* WHAT YOU ARE ASKED TO DO
Repeat the stretch of entries below from the line with "29 (1178, 1073)" through the line with "30 (1231, 1073)". Include both ends and add nothing.

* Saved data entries
=-=-=

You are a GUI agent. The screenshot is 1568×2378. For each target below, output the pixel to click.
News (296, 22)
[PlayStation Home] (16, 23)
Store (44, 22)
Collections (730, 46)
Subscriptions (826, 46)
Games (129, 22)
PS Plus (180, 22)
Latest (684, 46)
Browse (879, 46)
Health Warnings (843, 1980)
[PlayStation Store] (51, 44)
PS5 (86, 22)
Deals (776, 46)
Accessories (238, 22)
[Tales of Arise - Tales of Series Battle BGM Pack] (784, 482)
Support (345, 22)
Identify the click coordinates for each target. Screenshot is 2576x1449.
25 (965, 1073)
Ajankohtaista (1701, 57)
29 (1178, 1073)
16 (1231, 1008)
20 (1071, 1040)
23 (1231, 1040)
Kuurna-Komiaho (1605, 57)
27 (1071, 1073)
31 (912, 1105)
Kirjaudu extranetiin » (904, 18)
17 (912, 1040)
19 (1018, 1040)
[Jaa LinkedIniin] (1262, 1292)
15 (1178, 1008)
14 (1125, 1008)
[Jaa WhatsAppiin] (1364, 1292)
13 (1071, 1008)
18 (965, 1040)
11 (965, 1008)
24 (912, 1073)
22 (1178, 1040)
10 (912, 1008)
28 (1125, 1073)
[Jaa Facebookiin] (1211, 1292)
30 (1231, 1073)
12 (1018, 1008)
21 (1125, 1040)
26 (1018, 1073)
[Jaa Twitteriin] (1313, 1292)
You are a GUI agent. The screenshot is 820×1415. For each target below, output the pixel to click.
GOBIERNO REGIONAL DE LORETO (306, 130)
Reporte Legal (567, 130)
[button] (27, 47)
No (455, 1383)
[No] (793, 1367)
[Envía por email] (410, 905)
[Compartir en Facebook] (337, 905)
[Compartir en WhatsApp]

=-=-=

* ANSWER TO THIS EXERCISE
29 (1178, 1073)
16 (1231, 1008)
20 (1071, 1040)
23 (1231, 1040)
Kuurna-Komiaho (1605, 57)
27 (1071, 1073)
31 (912, 1105)
Kirjaudu extranetiin » (904, 18)
17 (912, 1040)
19 (1018, 1040)
[Jaa LinkedIniin] (1262, 1292)
15 (1178, 1008)
14 (1125, 1008)
[Jaa WhatsAppiin] (1364, 1292)
13 (1071, 1008)
18 (965, 1040)
11 (965, 1008)
24 (912, 1073)
22 (1178, 1040)
10 (912, 1008)
28 (1125, 1073)
[Jaa Facebookiin] (1211, 1292)
30 (1231, 1073)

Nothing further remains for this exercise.